### TO DO
For the entries that follow, restate word for word the line containing "Where should I", the line containing "1568x260 pixels.", and every line that lies between them.

### GIVEN ENTRIES
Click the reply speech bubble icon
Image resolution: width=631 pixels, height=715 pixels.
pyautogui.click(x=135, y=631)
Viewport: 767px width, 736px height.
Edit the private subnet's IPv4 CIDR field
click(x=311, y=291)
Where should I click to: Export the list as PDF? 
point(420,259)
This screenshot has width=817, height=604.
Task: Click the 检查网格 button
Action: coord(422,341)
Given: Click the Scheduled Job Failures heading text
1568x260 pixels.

==

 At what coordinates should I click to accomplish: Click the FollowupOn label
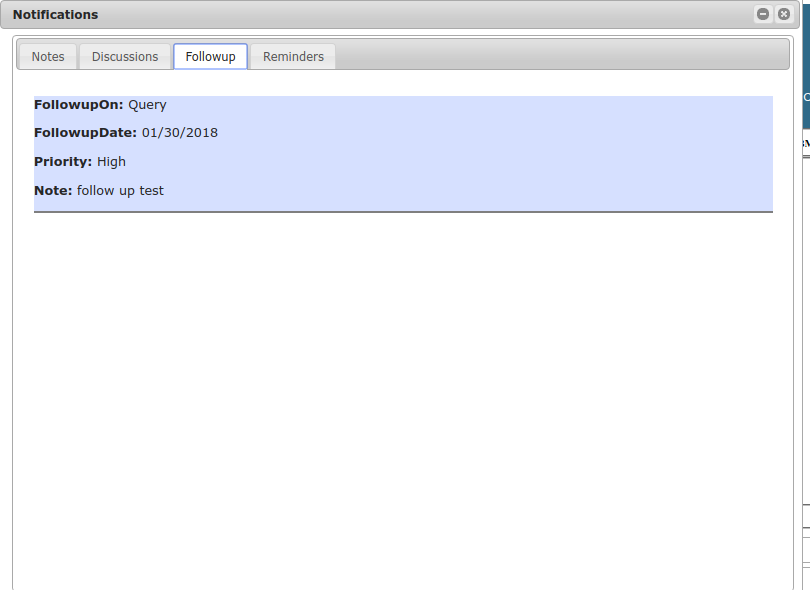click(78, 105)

### SOLUTION BELOW
Where should I click to: Export the list as PDF? 
point(420,259)
This screenshot has width=817, height=604.
Task: Click the 检查网格 button
Action: coord(422,341)
Given: Click the Scheduled Job Failures heading text
1568x260 pixels.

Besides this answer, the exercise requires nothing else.